Hunk finally let go, and his words poured out as Bishop allowed him air again. “Farrow. He told us. He led us into the town, gave all the information.”
Garrett said, “There’s an honest-to-God son of a bitch.”
Bishop said, “Farrow always works for somebody. Who wanted me? Chisum?”
“You are dead now, what do you care?”
“You’re right. I am dead.” Bishop jammed a knee into Hunk’s chest, pressing his entire weight against him, pressure-choking. “Who wanted me!?”
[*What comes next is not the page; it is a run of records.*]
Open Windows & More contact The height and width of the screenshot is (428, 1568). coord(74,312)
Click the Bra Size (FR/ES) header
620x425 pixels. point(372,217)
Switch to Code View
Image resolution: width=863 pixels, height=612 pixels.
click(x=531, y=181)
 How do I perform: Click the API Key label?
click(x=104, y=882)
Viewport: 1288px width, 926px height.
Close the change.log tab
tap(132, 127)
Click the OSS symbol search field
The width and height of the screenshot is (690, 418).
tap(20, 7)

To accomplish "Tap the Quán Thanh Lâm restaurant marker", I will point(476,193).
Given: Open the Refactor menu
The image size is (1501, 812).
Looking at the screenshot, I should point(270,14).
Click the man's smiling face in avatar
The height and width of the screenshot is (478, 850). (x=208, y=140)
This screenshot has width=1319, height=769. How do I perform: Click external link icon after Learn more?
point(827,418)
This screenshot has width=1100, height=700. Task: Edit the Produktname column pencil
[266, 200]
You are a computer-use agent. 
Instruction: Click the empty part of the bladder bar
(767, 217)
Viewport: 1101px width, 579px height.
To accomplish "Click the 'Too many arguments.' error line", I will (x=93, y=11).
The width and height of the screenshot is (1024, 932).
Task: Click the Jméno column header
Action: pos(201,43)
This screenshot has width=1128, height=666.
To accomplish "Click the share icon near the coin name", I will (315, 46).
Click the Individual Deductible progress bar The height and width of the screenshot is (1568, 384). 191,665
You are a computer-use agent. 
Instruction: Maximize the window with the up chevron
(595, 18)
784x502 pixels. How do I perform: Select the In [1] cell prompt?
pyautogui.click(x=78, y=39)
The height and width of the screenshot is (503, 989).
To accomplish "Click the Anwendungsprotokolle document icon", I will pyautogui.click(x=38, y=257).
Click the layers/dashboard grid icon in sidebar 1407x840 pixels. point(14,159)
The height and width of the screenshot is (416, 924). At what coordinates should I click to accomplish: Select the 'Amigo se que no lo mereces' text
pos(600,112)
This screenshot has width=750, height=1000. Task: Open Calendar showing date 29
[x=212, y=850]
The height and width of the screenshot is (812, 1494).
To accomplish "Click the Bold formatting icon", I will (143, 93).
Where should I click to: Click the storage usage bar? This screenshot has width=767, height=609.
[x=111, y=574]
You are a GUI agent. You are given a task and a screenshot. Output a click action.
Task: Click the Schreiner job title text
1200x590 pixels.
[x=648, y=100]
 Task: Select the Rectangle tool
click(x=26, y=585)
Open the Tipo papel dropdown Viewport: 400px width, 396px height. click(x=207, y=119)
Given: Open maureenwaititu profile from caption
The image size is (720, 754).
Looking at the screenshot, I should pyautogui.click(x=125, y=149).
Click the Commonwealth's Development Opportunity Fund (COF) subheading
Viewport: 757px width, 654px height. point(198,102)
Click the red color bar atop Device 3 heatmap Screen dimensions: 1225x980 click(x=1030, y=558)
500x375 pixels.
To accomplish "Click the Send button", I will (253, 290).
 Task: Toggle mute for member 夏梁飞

“Neica—brother. Your brother. He did all this.”
* * *
Colby felt the barbed wire biting as he was coming to, swimming back from a deep, painful sleep. The jags were in different places now, not that accidental tangle when he was caught in the fence, but at his wrists. Coils across his chest bound him to a sheep-shearing chair.
The boy with patchy beard and worn overalls checked the ties holding Colby in place, daubing his fresh blood as if he was catching random drips from a freshly painted fence. Satisfied, he took a step back, watching Colby’s eyes struggle open.
He drew a cup of water from a rain barrel and threw it into Colby’s face, then filled it again and held it to let him drink. The water cooled the acid in Colby’s throat. Lambs in a side pen bleated, poking their snouts through wooden slats as if trying for a better look.
The boy said, “My father always splashed his face as he was coming back from a bout. From that barrel, in fact. You seemed to be in need.”
“I’m definitely not drunk.”
The boy stood in front of Colby as if he were on sentry duty, speaking as if afraid of mispronunciation. “I found you tangled in our fence, and you didn’t move. You hadn’t died, so, it must be drink. I know a thing about drink. I found all your guns, so I know you came for me, mean my family harm.”
Colby pulled on his wrists bound by the barbed wire to the chair’s sloping back, designed to keep the sheep comfortable and in place while being shorn. With each pull, the wire cut deeper, bringing him sharper focus. He said, “No, I didn’t. What’s your thinking, son?”